I was delighted to participate in a recent teleconference relating to late payment with Kelly Tolhurst MP and Paul Uppal, the Small Business Commissioner.
Representatives from companies large and small participated in the conference raising a whole number of issues with the small business minister including:
• The impact of large businesses creating excessive deferment periods for payment;
• The impact on small businesses and delayed payment by businesses small and large;
• The debate about voluntary codes versus the provision of out and out loud legislation and the strengths and weaknesses of both approaches;
• Despite the clarity offered by current legislation, enforcement of late payments with interest charges et cetera can often sour business relationships for subsequent transactions making most businesses avoid asserting their rights;
• The enormous extent of the late payment problem overall.

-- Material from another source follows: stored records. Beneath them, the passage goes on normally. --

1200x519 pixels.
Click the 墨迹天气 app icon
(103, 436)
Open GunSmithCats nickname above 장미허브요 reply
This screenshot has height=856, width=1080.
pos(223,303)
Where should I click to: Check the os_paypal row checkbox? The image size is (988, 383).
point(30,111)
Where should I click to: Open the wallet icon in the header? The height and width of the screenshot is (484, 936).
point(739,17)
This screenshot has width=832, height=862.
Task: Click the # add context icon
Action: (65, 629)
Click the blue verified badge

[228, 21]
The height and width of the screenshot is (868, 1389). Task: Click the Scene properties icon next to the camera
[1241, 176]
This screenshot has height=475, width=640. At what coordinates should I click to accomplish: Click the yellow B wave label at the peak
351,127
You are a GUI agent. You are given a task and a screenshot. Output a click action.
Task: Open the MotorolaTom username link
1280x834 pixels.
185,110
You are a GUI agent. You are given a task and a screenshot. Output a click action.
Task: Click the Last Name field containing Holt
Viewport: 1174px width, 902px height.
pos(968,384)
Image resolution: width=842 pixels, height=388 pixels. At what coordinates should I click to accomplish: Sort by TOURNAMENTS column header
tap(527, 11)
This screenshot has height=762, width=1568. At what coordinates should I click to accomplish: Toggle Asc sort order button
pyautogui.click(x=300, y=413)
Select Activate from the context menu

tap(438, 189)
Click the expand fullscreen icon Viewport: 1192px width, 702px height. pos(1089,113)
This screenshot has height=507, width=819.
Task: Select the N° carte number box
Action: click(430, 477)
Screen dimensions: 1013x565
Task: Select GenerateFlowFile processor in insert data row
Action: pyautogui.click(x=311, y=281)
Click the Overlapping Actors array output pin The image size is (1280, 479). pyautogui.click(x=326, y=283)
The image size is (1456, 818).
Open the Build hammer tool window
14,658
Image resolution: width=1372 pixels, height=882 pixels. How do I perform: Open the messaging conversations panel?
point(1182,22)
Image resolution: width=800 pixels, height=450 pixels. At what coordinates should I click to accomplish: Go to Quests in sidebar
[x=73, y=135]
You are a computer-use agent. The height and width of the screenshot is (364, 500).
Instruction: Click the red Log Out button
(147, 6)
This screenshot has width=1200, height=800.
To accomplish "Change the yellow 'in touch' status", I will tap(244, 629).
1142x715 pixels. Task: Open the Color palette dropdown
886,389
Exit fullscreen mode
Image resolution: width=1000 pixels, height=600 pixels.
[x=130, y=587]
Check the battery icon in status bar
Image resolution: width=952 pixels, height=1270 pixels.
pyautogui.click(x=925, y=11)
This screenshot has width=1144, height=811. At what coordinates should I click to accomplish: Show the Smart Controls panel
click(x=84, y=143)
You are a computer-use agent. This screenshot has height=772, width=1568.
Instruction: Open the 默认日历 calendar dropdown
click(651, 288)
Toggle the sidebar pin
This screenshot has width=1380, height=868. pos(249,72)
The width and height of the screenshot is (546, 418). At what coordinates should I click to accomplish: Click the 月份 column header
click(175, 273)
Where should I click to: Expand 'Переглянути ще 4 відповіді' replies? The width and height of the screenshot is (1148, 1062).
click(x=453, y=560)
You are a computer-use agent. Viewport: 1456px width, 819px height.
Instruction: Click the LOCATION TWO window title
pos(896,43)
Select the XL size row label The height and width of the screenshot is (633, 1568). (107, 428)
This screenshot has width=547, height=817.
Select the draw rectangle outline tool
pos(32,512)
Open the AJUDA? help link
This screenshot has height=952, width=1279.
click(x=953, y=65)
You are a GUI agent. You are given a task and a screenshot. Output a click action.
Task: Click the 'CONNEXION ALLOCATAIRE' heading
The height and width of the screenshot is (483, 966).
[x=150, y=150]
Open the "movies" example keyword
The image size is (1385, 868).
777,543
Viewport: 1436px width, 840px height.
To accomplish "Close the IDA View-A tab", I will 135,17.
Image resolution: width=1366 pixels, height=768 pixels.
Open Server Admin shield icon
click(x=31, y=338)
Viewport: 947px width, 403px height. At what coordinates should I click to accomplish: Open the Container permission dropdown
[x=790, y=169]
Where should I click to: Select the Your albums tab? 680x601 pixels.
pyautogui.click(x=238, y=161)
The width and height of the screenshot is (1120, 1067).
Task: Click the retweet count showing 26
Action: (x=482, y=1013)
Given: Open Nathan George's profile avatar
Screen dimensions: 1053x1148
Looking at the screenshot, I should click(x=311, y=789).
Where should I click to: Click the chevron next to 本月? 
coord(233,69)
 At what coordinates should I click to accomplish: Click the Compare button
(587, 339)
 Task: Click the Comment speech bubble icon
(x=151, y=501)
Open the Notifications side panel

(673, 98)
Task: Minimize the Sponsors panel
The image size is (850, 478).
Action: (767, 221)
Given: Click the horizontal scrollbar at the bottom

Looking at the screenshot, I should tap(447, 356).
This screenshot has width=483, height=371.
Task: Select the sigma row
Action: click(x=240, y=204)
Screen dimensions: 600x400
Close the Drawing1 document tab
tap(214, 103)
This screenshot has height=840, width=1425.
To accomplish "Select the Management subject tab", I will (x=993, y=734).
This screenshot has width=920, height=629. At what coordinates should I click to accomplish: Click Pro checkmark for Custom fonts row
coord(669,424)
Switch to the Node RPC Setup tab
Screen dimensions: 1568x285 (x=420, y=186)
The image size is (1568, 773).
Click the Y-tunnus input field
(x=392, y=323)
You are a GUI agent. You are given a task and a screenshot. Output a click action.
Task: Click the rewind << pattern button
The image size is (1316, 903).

Delays in payment reference present several challenges for small companies. They involve those companies taking up the slack for the poor financial management of other organisations, incurring cash flow problems, inability to pay taxes, interest and other charges and for the smaller firm, enormous stress.
What was encouraging, was to see the receptiveness both of Kelly and Paul to try and better understand the challenges generated by this phenomenon and one gained a real sense that in this corner of government at least, a true commitment exists to trying to address this far from straightforward problem.
I get the sense we can all look forward with interest to the outcomes of these deliberations. Late payment is an all too recurrent experienced by many of our client companies at Gedanken and we frequently have to assist them to develop strategies to mitigate its impact on organisational growth.